3 is a block diagram of a processing system that may be used to implement any of the foregoing techniques, such as an encoder. In some embodiments, it should be noted that at least some of the components shown in FIG. 3 may be distributed between two or more physically separated but connected computing platforms or boxes.

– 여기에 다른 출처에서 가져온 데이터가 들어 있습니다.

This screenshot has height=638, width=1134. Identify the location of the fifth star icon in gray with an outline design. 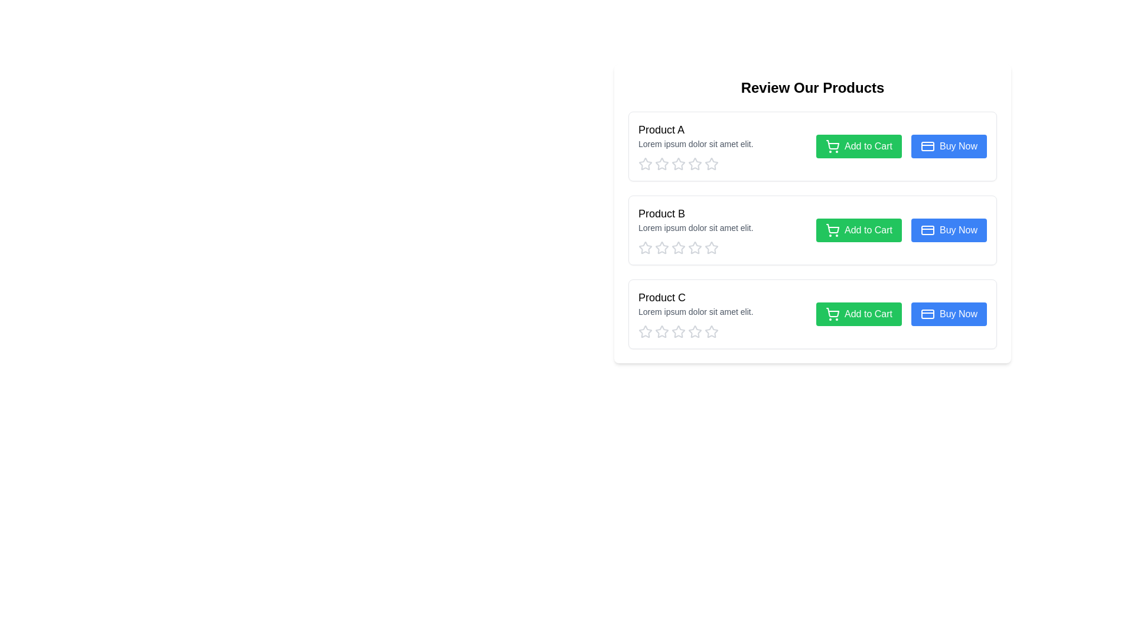
(710, 247).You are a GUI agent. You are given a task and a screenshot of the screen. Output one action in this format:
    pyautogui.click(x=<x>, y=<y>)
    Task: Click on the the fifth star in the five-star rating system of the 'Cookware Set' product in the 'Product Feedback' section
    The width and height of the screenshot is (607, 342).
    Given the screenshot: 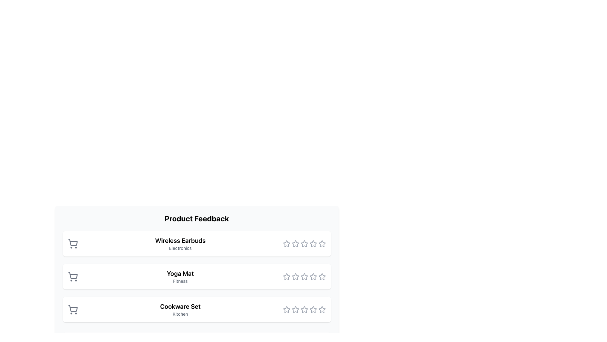 What is the action you would take?
    pyautogui.click(x=313, y=309)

The processing may represent a conventional server-class computer, PC, mobile communication device (eg, a smartphone) or any other known or conventional processing / communication device.

도 3에 도시된 처리 시스템(301)은 하나 이상의 프로세서(310), 즉 중앙 처리 장치(CPU)와, 메모리(320)와, 이더넷 어댑터 및/또는 무선 통신 서브 시스템(예를 들어, 휴대 전화, 와이파이, 블루투스 등)과 같은 적어도 하나의 통신 장치(340)와, 하나 이상의 I/O 장치(370, 380)를 포함하며, 그 모두는 상호 연결부(390)를 통해 서로 연결된다.
The processing system 301 shown in FIG. 3 includes one or more processors 310, i.e., a central processing unit (CPU), a memory 320, an Ethernet adapter and / or a wireless communication subsystem (e.g., a mobile phone, At least one communication device 340, such as Wi-Fi, Bluetooth, and the like, and one or more I / O devices 370 and 380, all of which are connected to each other via an interconnect 390.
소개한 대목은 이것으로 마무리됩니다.